START Input material

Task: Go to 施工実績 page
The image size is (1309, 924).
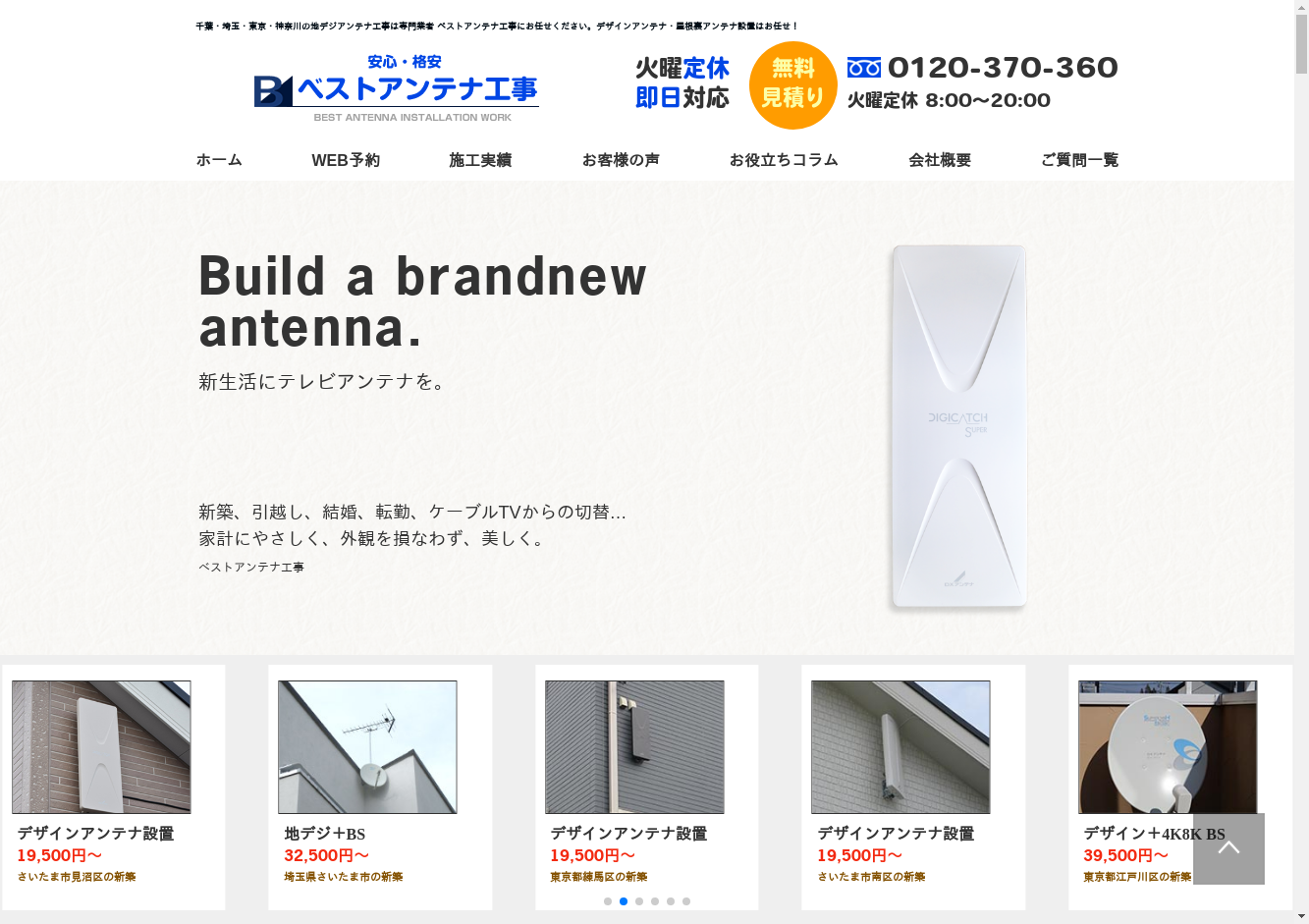Action: (480, 160)
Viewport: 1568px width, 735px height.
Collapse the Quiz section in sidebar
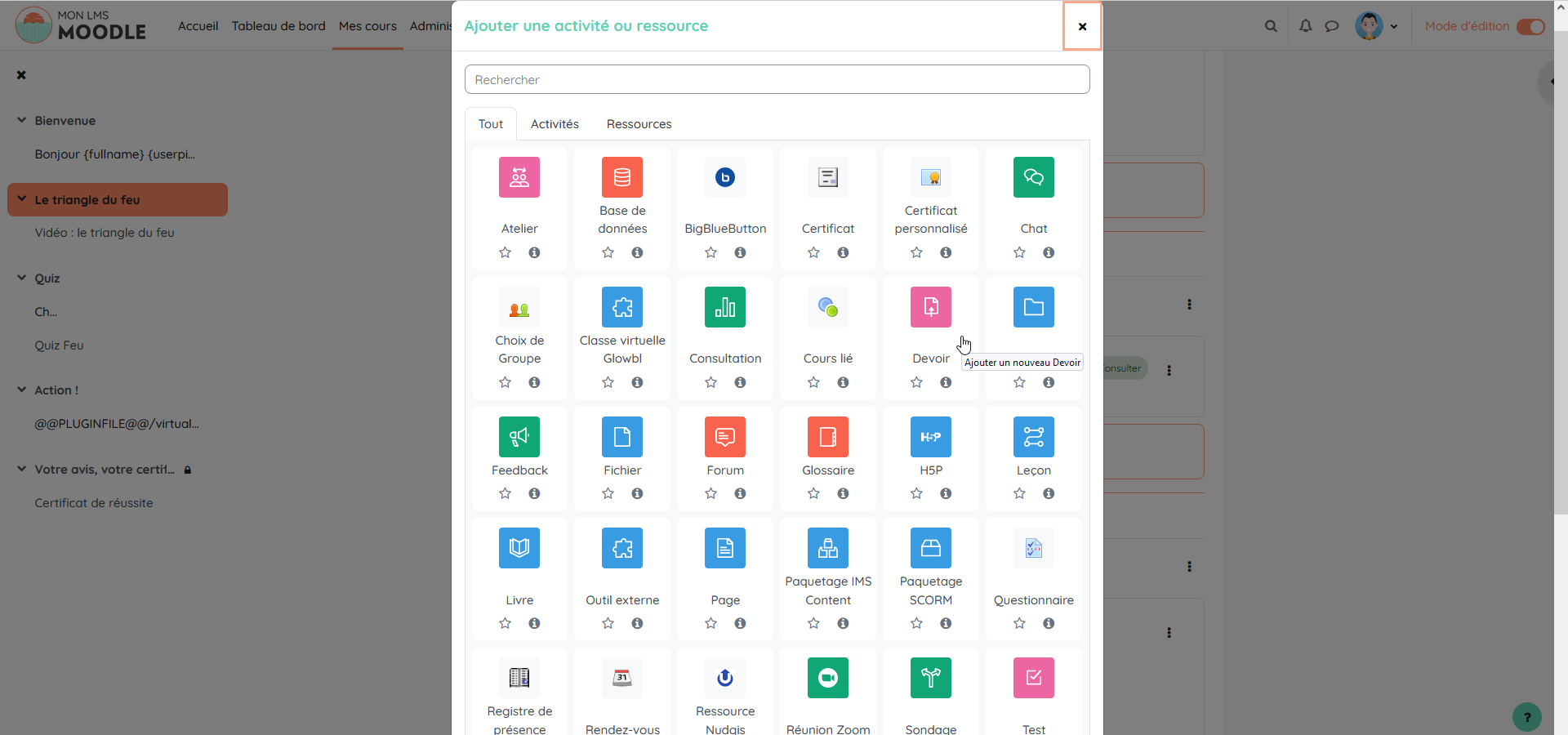click(22, 278)
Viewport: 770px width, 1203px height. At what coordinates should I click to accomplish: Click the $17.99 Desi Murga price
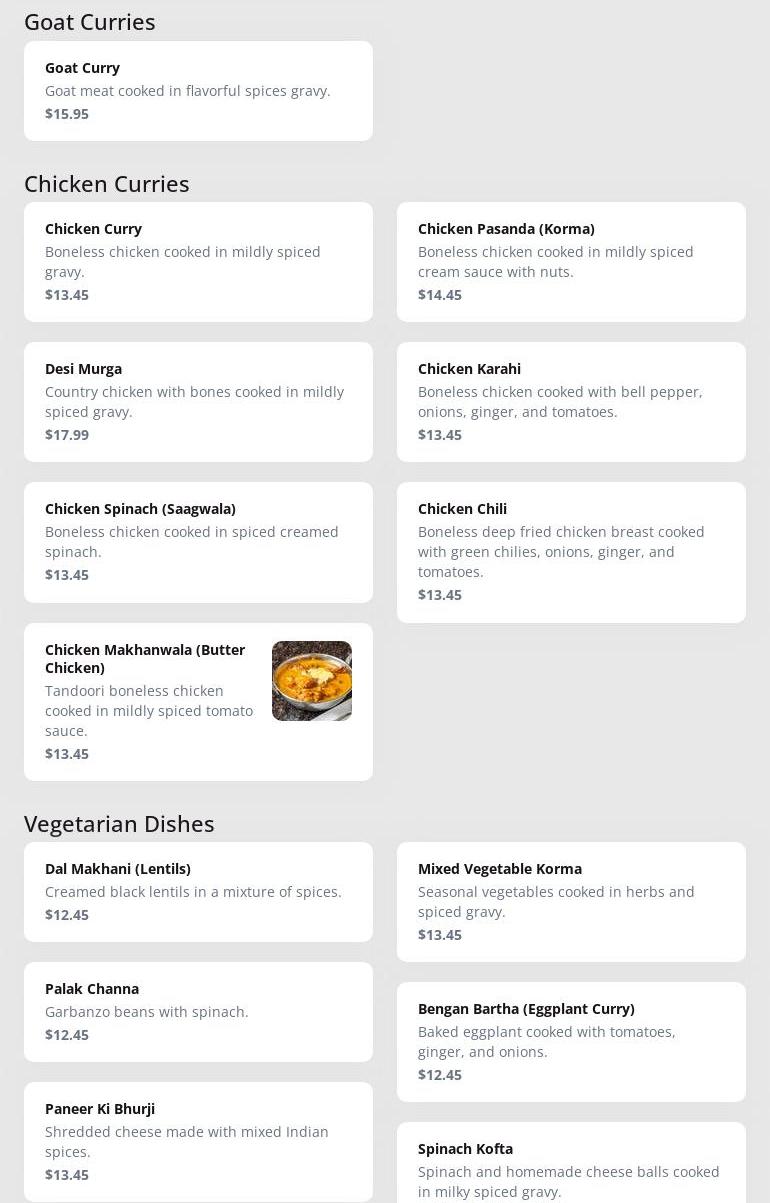click(67, 435)
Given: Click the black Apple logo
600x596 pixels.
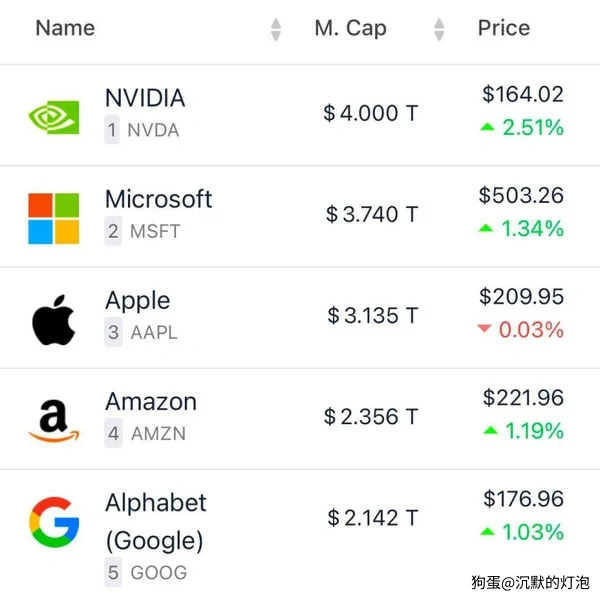Looking at the screenshot, I should click(53, 319).
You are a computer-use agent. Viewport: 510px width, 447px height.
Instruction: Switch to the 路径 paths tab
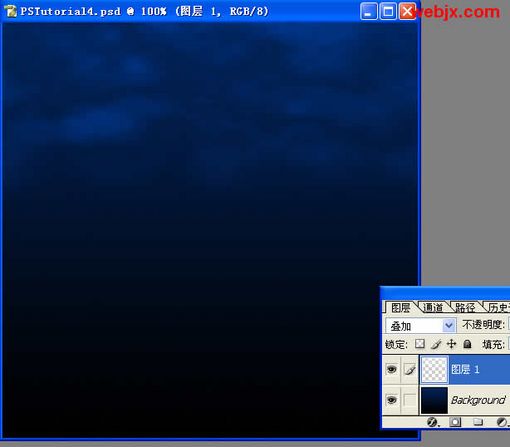pyautogui.click(x=465, y=307)
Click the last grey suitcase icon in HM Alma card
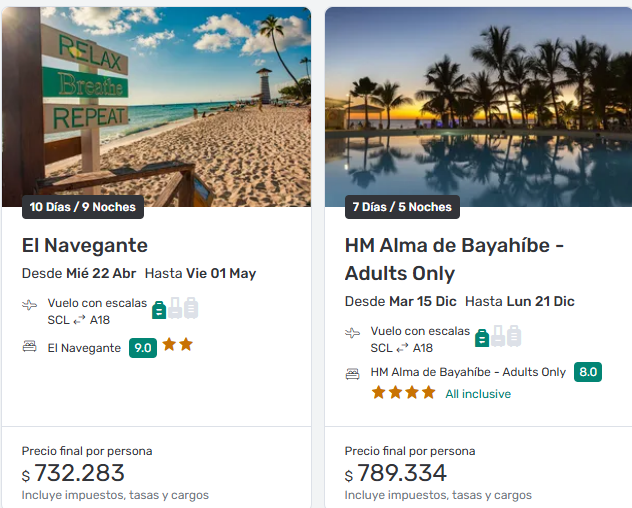The image size is (632, 508). 514,336
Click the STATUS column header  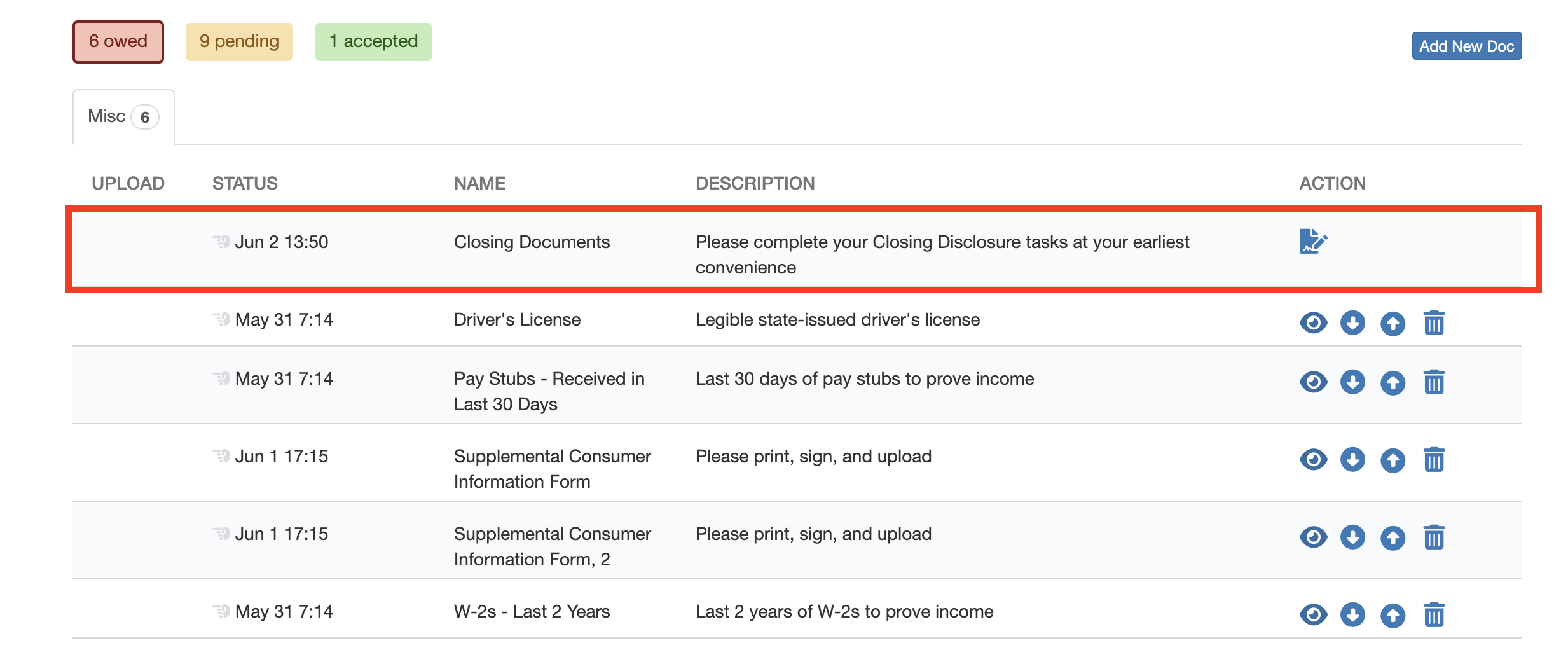(245, 183)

END Input material

Drop the pictures; return the lines above from the line containing "Collapse the Quiz section in sidebar" to the line containing "You are a computer-use", both included, exactly.

> Expected output
Collapse the Quiz section in sidebar
click(22, 278)
Viewport: 770px width, 1203px height. At what coordinates should I click to accomplish: Click the $17.99 Desi Murga price
click(67, 435)
Given: Click the black Apple logo
600x596 pixels.
Looking at the screenshot, I should click(53, 319).
You are a computer-use agent. Viewport: 510px width, 447px height.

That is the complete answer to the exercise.